Repeat the entries that follow from start to finish, keeping every character.
══ Data listing ══
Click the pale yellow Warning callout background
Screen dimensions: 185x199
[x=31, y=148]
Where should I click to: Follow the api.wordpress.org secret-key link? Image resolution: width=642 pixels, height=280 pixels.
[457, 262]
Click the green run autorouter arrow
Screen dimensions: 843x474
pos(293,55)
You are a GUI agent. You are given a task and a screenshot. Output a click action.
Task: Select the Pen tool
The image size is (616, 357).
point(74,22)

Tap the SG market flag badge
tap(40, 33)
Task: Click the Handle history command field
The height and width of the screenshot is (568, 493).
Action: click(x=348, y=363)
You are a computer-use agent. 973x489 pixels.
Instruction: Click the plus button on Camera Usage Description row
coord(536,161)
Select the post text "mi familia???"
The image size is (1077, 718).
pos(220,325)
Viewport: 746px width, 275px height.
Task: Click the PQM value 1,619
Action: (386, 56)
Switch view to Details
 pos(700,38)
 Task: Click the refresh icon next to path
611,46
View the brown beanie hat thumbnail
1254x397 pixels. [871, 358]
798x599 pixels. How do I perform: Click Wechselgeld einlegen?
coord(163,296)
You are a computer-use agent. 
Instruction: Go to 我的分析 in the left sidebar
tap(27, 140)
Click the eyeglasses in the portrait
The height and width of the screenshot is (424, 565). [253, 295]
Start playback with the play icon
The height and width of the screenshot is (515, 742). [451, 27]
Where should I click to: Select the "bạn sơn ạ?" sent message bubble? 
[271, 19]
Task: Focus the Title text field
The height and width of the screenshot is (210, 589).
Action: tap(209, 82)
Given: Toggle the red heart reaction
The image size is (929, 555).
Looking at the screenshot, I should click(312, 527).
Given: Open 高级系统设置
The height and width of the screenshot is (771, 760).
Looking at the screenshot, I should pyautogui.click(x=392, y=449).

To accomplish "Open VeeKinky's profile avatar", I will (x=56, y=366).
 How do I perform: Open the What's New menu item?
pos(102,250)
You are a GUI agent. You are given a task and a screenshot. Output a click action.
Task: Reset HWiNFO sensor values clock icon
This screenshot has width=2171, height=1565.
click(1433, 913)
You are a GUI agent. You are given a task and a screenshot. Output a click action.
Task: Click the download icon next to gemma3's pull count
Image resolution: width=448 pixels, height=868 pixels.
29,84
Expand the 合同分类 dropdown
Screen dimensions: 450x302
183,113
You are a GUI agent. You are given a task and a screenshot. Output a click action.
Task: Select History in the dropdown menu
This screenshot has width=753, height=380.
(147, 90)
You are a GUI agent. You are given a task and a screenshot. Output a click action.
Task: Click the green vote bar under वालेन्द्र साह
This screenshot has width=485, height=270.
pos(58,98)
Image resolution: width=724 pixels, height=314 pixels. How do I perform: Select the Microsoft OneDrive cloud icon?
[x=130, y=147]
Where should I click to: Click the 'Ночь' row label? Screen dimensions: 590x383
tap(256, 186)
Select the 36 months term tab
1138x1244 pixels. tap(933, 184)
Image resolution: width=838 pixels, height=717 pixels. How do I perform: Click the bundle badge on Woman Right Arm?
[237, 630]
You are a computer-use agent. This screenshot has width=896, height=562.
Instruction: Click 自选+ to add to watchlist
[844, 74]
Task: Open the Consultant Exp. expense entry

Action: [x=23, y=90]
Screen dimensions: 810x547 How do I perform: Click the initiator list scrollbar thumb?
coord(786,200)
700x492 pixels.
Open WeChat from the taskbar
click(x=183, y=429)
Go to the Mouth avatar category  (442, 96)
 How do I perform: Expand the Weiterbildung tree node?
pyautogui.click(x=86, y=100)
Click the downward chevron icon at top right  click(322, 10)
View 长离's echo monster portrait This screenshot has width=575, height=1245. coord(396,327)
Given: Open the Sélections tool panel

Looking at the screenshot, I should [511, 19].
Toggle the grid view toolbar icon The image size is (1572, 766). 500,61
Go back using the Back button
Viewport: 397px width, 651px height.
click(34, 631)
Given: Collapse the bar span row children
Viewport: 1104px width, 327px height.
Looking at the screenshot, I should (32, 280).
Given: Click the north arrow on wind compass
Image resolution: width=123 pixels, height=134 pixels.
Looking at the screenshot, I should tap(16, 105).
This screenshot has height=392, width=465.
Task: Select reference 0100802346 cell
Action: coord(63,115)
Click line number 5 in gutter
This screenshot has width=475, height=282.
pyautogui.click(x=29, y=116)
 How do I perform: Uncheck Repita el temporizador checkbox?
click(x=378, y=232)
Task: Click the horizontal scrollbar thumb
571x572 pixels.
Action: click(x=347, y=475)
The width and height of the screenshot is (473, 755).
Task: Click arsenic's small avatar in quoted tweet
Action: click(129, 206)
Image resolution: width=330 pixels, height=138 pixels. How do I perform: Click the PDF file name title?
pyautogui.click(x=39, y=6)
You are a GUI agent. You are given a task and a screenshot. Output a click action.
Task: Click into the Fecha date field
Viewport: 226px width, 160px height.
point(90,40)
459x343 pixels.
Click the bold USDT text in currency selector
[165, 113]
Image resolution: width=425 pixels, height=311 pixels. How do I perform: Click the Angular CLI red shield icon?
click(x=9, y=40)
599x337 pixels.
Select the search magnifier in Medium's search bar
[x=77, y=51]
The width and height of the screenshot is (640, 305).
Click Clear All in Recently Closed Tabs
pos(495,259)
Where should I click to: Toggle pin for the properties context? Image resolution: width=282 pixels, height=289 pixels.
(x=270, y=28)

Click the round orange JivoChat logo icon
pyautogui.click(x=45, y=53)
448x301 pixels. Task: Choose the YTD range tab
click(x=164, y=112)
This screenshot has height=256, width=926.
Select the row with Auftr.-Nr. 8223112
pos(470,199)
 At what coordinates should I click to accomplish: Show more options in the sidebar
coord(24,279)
═══
» **Reply to the task**
Click the pale yellow Warning callout background
Screen dimensions: 185x199
[x=31, y=148]
Where should I click to: Follow the api.wordpress.org secret-key link? Image resolution: width=642 pixels, height=280 pixels.
[457, 262]
Click the green run autorouter arrow
Screen dimensions: 843x474
pos(293,55)
You are a GUI agent. You are given a task and a screenshot. Output a click action.
Task: Select the Pen tool
The image size is (616, 357).
point(74,22)

Tap the SG market flag badge
tap(40, 33)
Task: Click the Handle history command field
The height and width of the screenshot is (568, 493).
Action: click(x=348, y=363)
You are a computer-use agent. 973x489 pixels.
Instruction: Click the plus button on Camera Usage Description row
coord(536,161)
Select the post text "mi familia???"
The image size is (1077, 718).
pos(220,325)
Viewport: 746px width, 275px height.
Task: Click the PQM value 1,619
Action: (386, 56)
Switch view to Details
 pos(700,38)
 Task: Click the refresh icon next to path
611,46
View the brown beanie hat thumbnail
1254x397 pixels. [871, 358]
798x599 pixels. How do I perform: Click Wechselgeld einlegen?
coord(163,296)
You are a computer-use agent. 
Instruction: Go to 我的分析 in the left sidebar
tap(27, 140)
Click the eyeglasses in the portrait
The height and width of the screenshot is (424, 565). [253, 295]
Start playback with the play icon
The height and width of the screenshot is (515, 742). [451, 27]
Where should I click to: Select the "bạn sơn ạ?" sent message bubble? 
[271, 19]
Task: Focus the Title text field
The height and width of the screenshot is (210, 589).
Action: tap(209, 82)
Given: Toggle the red heart reaction
The image size is (929, 555).
Looking at the screenshot, I should click(312, 527).
Given: Open 高级系统设置
The height and width of the screenshot is (771, 760).
Looking at the screenshot, I should pyautogui.click(x=392, y=449).

To accomplish "Open VeeKinky's profile avatar", I will (x=56, y=366).
 How do I perform: Open the What's New menu item?
pos(102,250)
You are a GUI agent. You are given a task and a screenshot. Output a click action.
Task: Reset HWiNFO sensor values clock icon
This screenshot has width=2171, height=1565.
click(1433, 913)
You are a GUI agent. You are given a task and a screenshot. Output a click action.
Task: Click the download icon next to gemma3's pull count
Image resolution: width=448 pixels, height=868 pixels.
29,84
Expand the 合同分类 dropdown
Screen dimensions: 450x302
183,113
You are a GUI agent. You are given a task and a screenshot. Output a click action.
Task: Select History in the dropdown menu
This screenshot has width=753, height=380.
(147, 90)
You are a GUI agent. You are given a task and a screenshot. Output a click action.
Task: Click the green vote bar under वालेन्द्र साह
This screenshot has width=485, height=270.
pos(58,98)
Image resolution: width=724 pixels, height=314 pixels. How do I perform: Select the Microsoft OneDrive cloud icon?
[x=130, y=147]
Where should I click to: Click the 'Ночь' row label? Screen dimensions: 590x383
tap(256, 186)
Select the 36 months term tab
1138x1244 pixels. tap(933, 184)
Image resolution: width=838 pixels, height=717 pixels. How do I perform: Click the bundle badge on Woman Right Arm?
[237, 630]
You are a computer-use agent. This screenshot has width=896, height=562.
Instruction: Click 自选+ to add to watchlist
[844, 74]
Task: Open the Consultant Exp. expense entry

Action: [x=23, y=90]
Screen dimensions: 810x547 How do I perform: Click the initiator list scrollbar thumb?
coord(786,200)
700x492 pixels.
Open WeChat from the taskbar
click(x=183, y=429)
Go to the Mouth avatar category  (442, 96)
 How do I perform: Expand the Weiterbildung tree node?
pyautogui.click(x=86, y=100)
Click the downward chevron icon at top right  click(322, 10)
View 长离's echo monster portrait This screenshot has width=575, height=1245. coord(396,327)
Given: Open the Sélections tool panel

Looking at the screenshot, I should [511, 19].
Toggle the grid view toolbar icon The image size is (1572, 766). 500,61
Go back using the Back button
Viewport: 397px width, 651px height.
click(34, 631)
Given: Collapse the bar span row children
Viewport: 1104px width, 327px height.
Looking at the screenshot, I should (32, 280).
Given: Click the north arrow on wind compass
Image resolution: width=123 pixels, height=134 pixels.
Looking at the screenshot, I should tap(16, 105).
This screenshot has height=392, width=465.
Task: Select reference 0100802346 cell
Action: coord(63,115)
Click line number 5 in gutter
This screenshot has width=475, height=282.
pyautogui.click(x=29, y=116)
 How do I perform: Uncheck Repita el temporizador checkbox?
click(x=378, y=232)
Task: Click the horizontal scrollbar thumb
571x572 pixels.
Action: click(x=347, y=475)
The width and height of the screenshot is (473, 755).
Task: Click arsenic's small avatar in quoted tweet
Action: click(129, 206)
Image resolution: width=330 pixels, height=138 pixels. How do I perform: Click the PDF file name title?
pyautogui.click(x=39, y=6)
You are a GUI agent. You are given a task and a screenshot. Output a click action.
Task: Click into the Fecha date field
Viewport: 226px width, 160px height.
point(90,40)
459x343 pixels.
Click the bold USDT text in currency selector
[165, 113]
Image resolution: width=425 pixels, height=311 pixels. How do I perform: Click the Angular CLI red shield icon?
click(x=9, y=40)
599x337 pixels.
Select the search magnifier in Medium's search bar
[x=77, y=51]
The width and height of the screenshot is (640, 305).
Click Clear All in Recently Closed Tabs
pos(495,259)
Where should I click to: Toggle pin for the properties context? Image resolution: width=282 pixels, height=289 pixels.
(x=270, y=28)

Click the round orange JivoChat logo icon
pyautogui.click(x=45, y=53)
448x301 pixels. Task: Choose the YTD range tab
click(x=164, y=112)
This screenshot has height=256, width=926.
Select the row with Auftr.-Nr. 8223112
pos(470,199)
 At what coordinates should I click to accomplish: Show more options in the sidebar
coord(24,279)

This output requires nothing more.